While in the area, visitors have access to Sibiloi National Park, South Island National Park and Central Island National Park, with flora and fauna covering 161,485 hectares. The Lake Turkana National Park site was inscribed on the United Nations World Heritage List in 1997, and in addition to serving as a tourist destination it has been identified as an outstanding laboratory for the study of plant and animal life.

While in the area, tourists can visit Nariokotome village near the shores of Lake Turkana, where the remnants of the Turkana Boy were found, a near-complete skeleton of a 1.6-million-year-old Homo erectus, which has given Lake Turkana the moniker "cradle of mankind".

A commemorative pillar and a brass replica of the Turkana Boy mark the spot where researchers discovered the fossil in 1984. Lake Turkana's status as a notable archaeological site was cemented by the discovery in 2011 of some of the oldest known stone tools, believed to have been in the area for 3.5 million years.

Further south of Lake Turkana visitors interested in seldom-visited attractions will find the Samburu National Reserve.
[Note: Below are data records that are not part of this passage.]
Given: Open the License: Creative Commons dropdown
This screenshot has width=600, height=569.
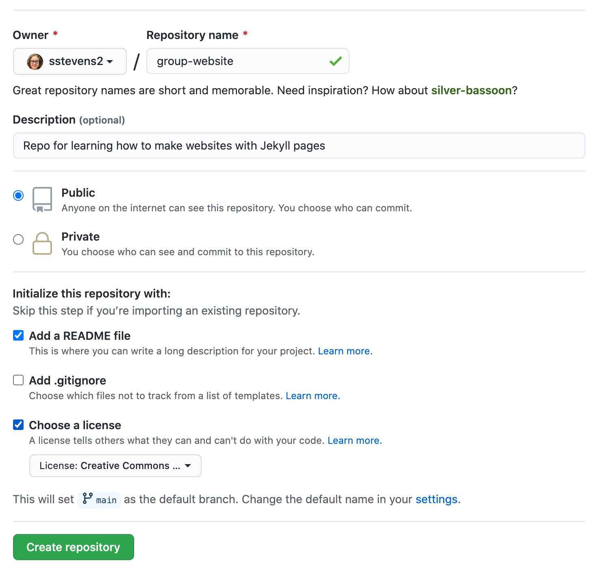Looking at the screenshot, I should 115,466.
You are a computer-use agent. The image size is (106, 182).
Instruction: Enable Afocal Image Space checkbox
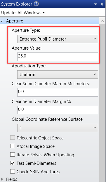coord(13,146)
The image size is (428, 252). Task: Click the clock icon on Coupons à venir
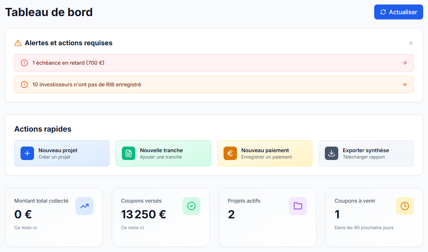[x=405, y=206]
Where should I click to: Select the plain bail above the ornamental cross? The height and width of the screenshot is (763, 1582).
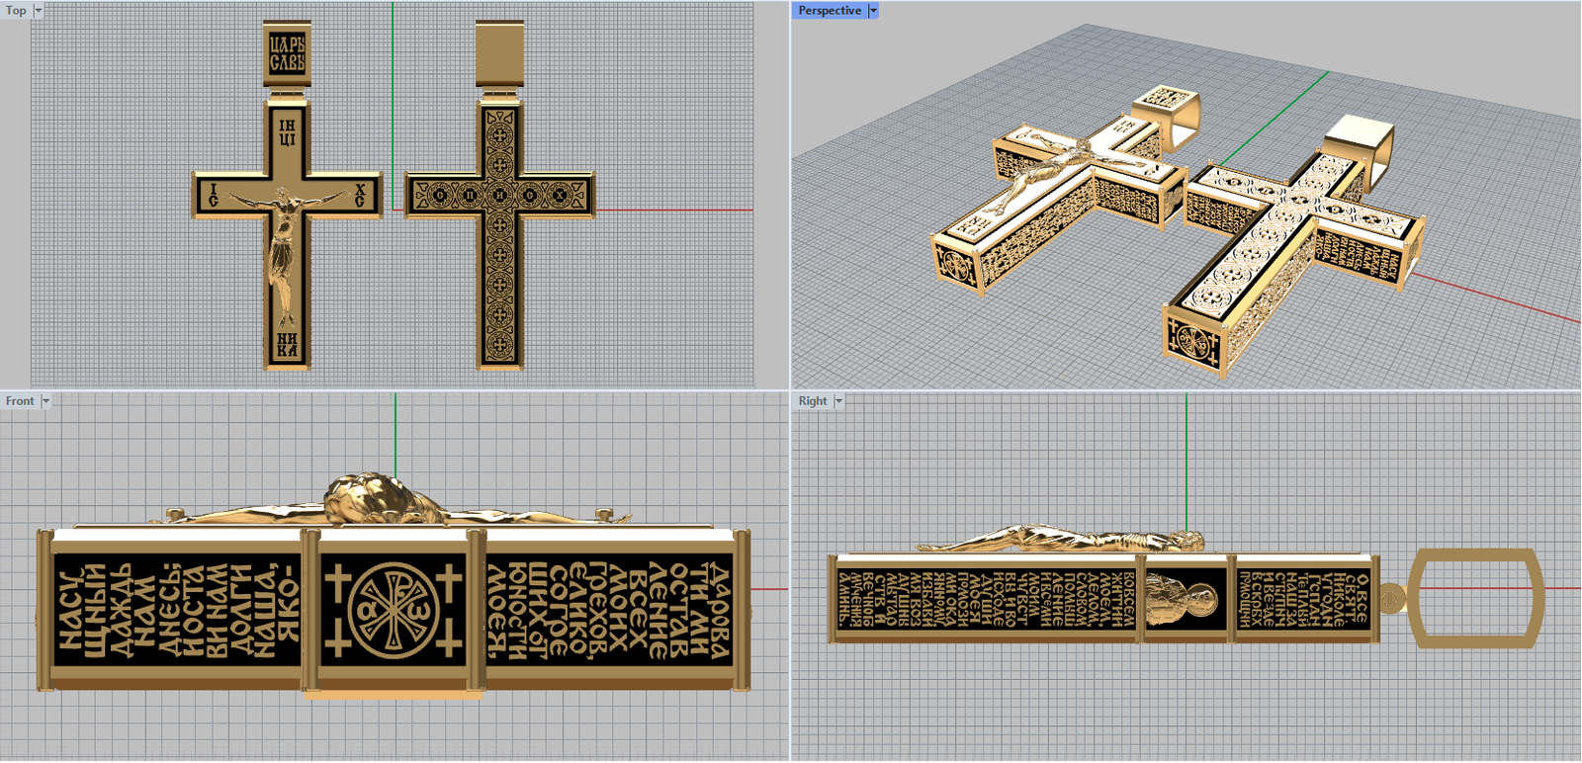499,53
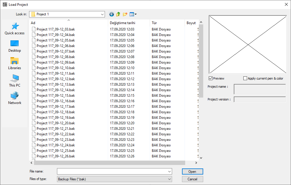
Task: Go to the Desktop location
Action: 15,46
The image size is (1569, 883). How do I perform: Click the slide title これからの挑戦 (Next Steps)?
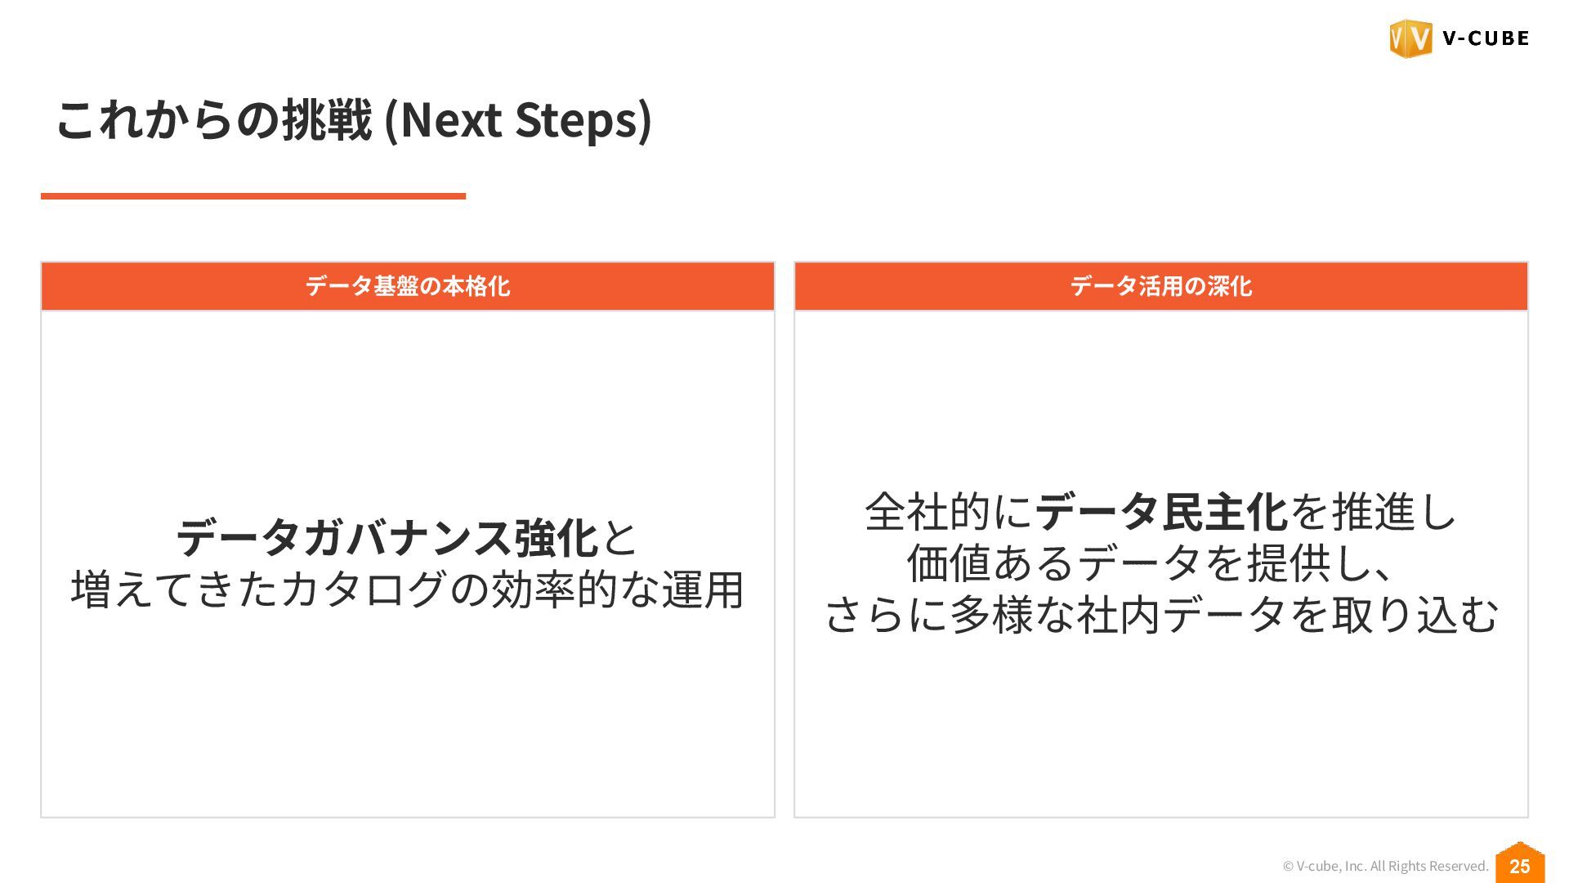tap(354, 120)
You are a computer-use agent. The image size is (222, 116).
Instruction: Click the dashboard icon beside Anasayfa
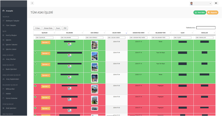(3, 11)
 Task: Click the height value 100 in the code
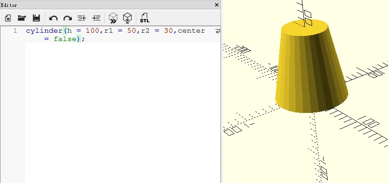coord(93,31)
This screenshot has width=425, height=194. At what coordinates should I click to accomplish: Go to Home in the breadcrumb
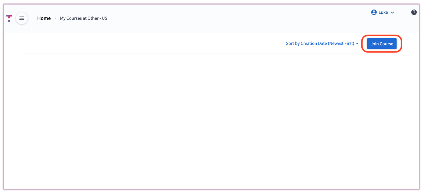click(44, 18)
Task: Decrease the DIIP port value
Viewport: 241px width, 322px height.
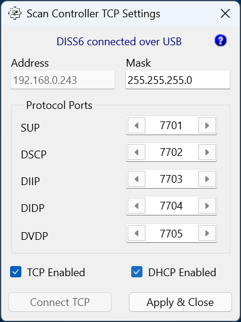Action: click(x=137, y=179)
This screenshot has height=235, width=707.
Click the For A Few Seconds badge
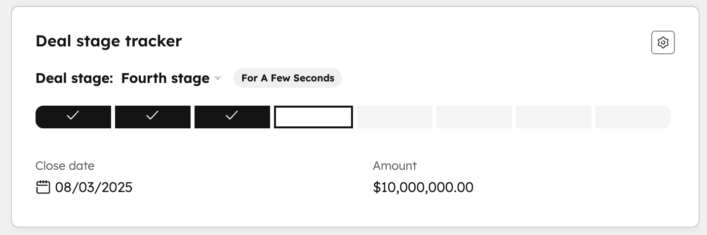click(288, 78)
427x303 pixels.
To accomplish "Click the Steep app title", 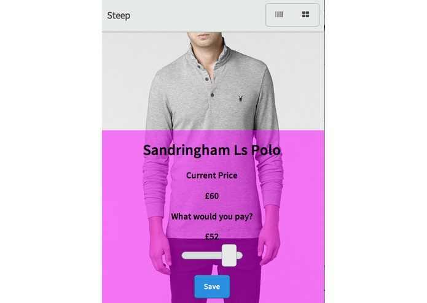I will [119, 15].
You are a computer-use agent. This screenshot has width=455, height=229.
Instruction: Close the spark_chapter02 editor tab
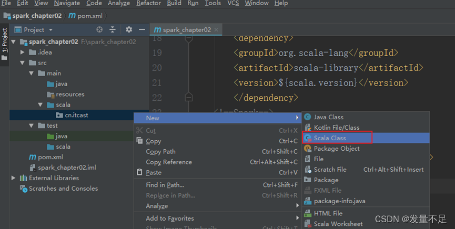click(216, 30)
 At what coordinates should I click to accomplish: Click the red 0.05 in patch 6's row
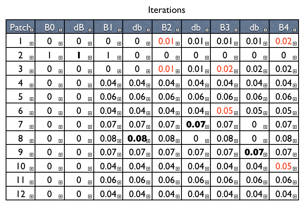click(x=224, y=111)
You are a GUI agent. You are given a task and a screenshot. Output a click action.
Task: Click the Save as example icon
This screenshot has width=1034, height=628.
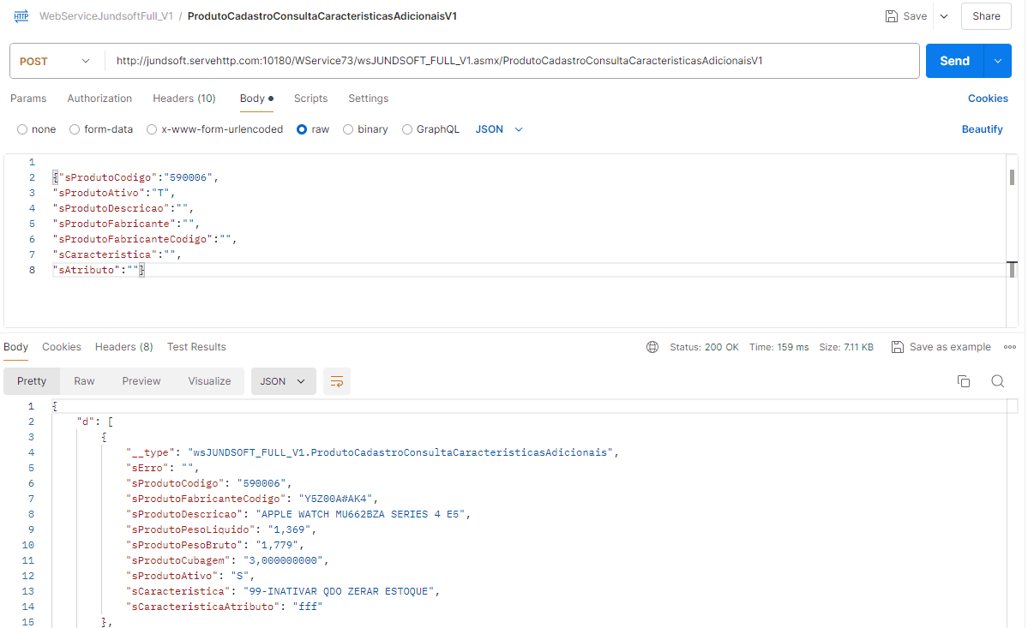(x=898, y=347)
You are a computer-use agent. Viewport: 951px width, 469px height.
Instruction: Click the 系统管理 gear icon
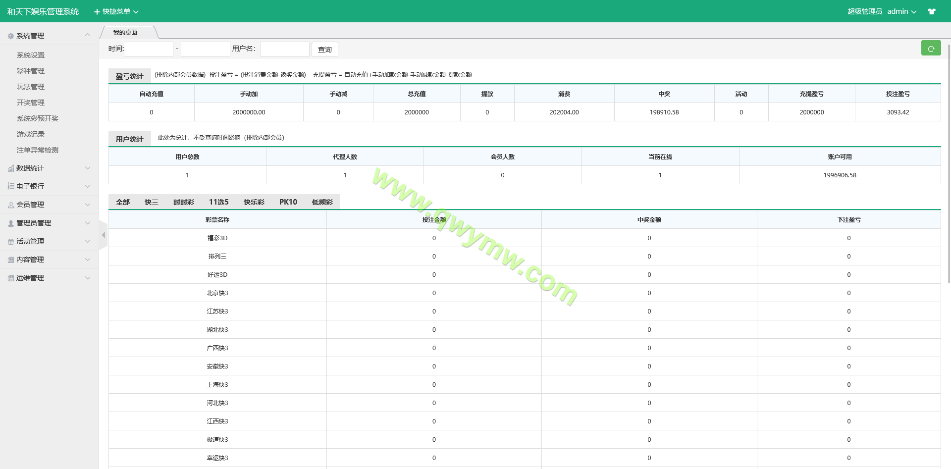point(10,36)
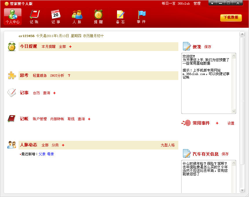Click the 下载数据 button
Viewport: 249px width, 197px height.
point(231,17)
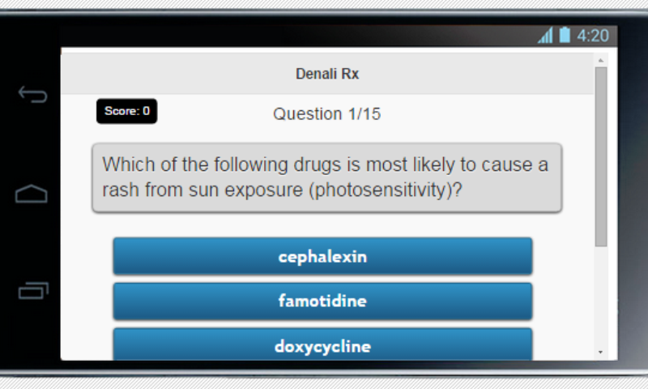This screenshot has width=648, height=389.
Task: Click the Question 1/15 progress label
Action: click(326, 113)
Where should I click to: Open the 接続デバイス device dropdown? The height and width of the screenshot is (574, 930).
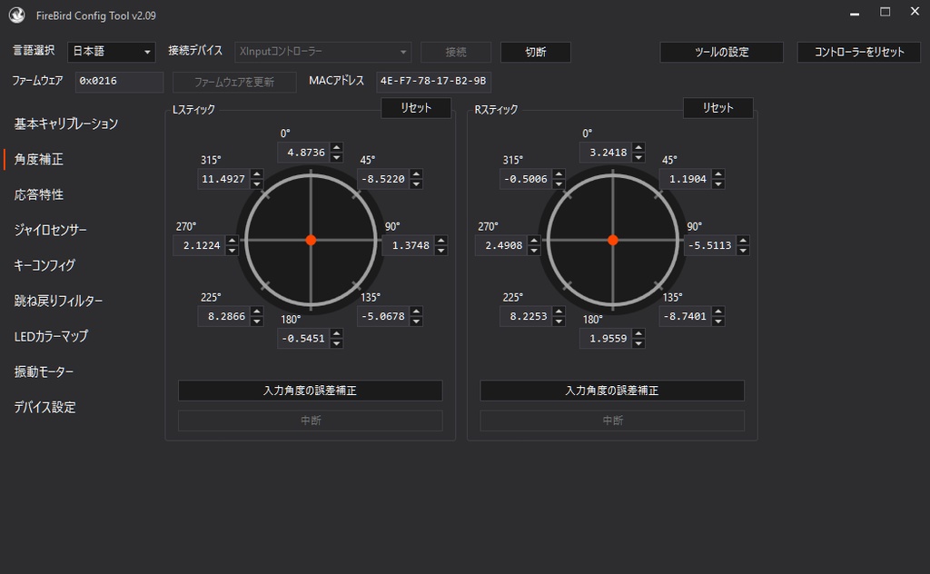pos(322,52)
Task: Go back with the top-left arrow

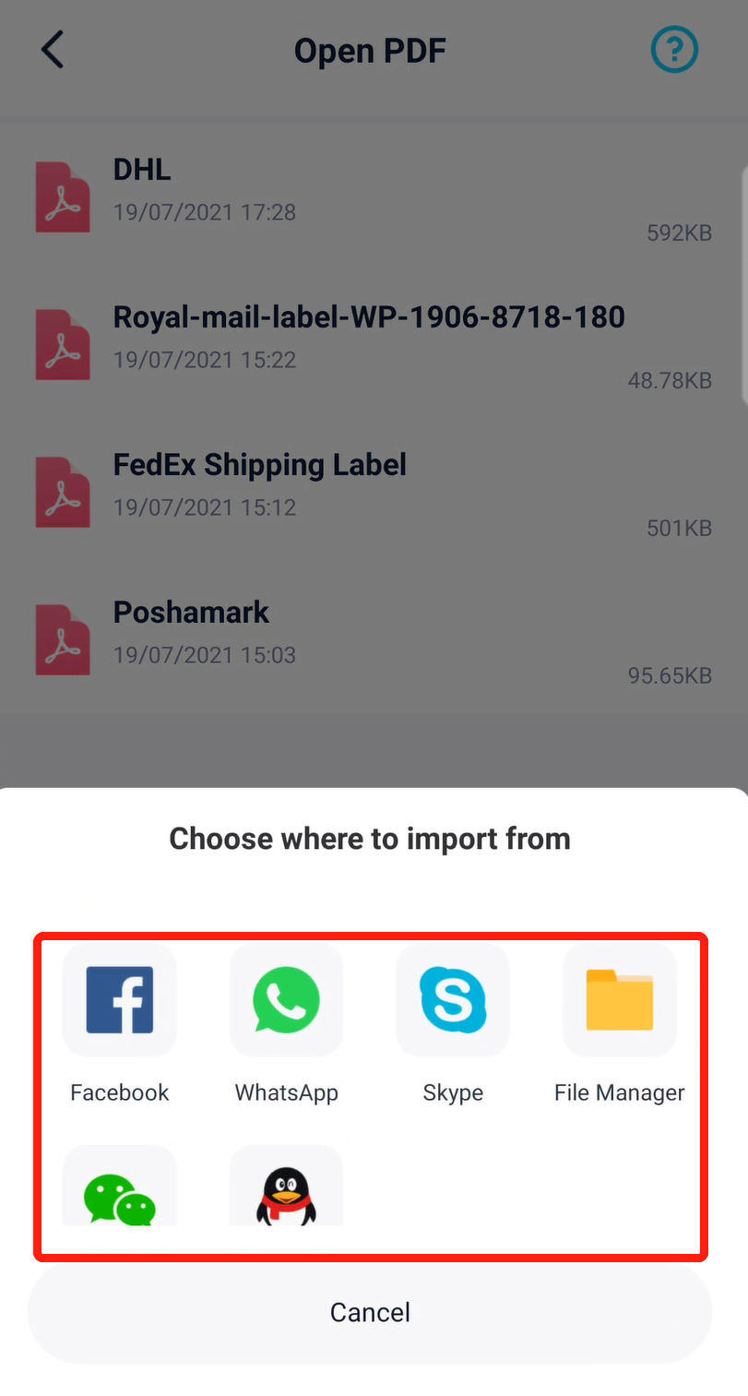Action: [x=53, y=50]

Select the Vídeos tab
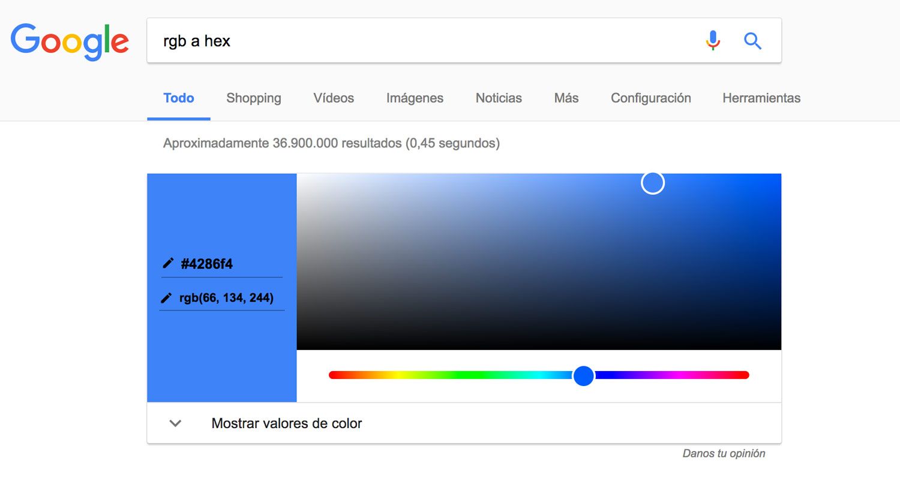click(334, 98)
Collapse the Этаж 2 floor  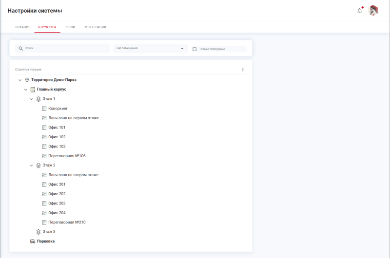coord(32,166)
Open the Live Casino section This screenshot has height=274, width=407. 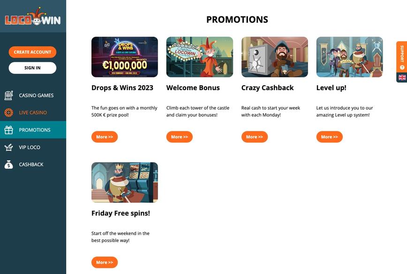click(33, 112)
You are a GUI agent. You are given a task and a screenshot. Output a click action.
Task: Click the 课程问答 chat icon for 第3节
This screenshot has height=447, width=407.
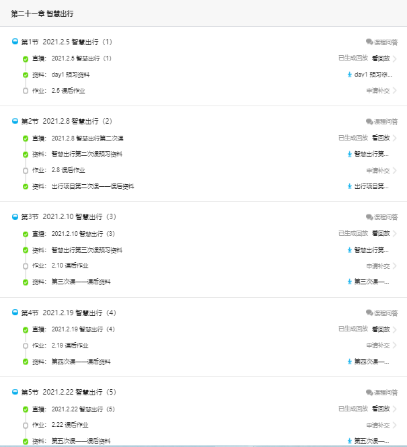point(369,217)
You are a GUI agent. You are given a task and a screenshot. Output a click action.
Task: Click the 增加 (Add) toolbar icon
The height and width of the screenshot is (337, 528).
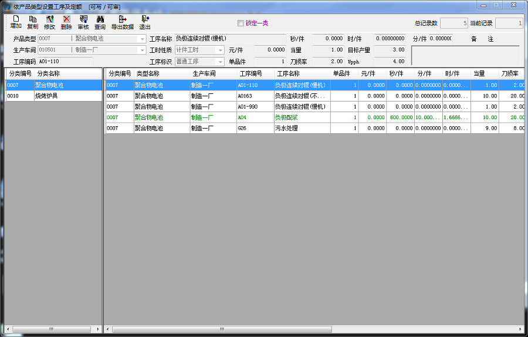click(x=16, y=22)
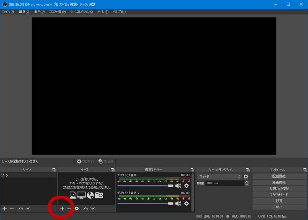Mute the second desktop audio speaker

[x=178, y=203]
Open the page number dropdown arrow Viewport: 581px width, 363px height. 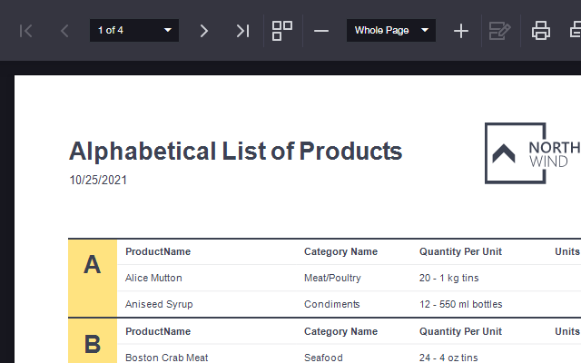(168, 31)
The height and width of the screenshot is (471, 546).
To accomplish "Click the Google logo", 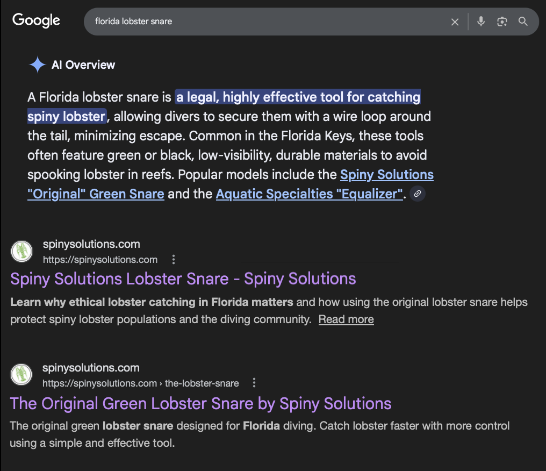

It teems with rare species of animals such as the Grevy's zebra, the Somali ostrich, the gerenuk, the reticulated giraffe and the beisa oryx.

In addition to these rare species, visitors also have a chance to view other animals because it is home to at least 900 elephants as well as large predators such as lions, leopards and cheetahs. Wild dog sightings are also common in this protected area.

Central to the Samburu National Reserve's ecosystem is the Ewaso Ng'iro River, on which visitors can take a safari in inflatable rafts. The river's banks are also dotted with the larger grazers found in the reserve such as impalas, buffalo and hippopotamuses.

The Samburu National Reserve is also seen as a bird watcher's paradise because it hosts more than 450 species of resident and migrant birds. With a good pair of binoculars and the help of park guides, anyone passionate about all birds or those who just enjoy seeing the colorful ones will be delighted by the abundance of plumage in the reserve.

On request, visitors to the reserve can also enjoy a visit to a Samburu village to interact with members of the Samburu tribe and get a glimpse of their culture and way of life.

Chyulu Hills, closer to Nairobi, Kenya's capital, presents another lesser-known but naturally endowed tourist destination. Even though it receives far fewer visitors than flagship wildlife destinations in the country, Chyulu Hills was ranked among the top 50 places to visit worldwide this year by the Times magazine.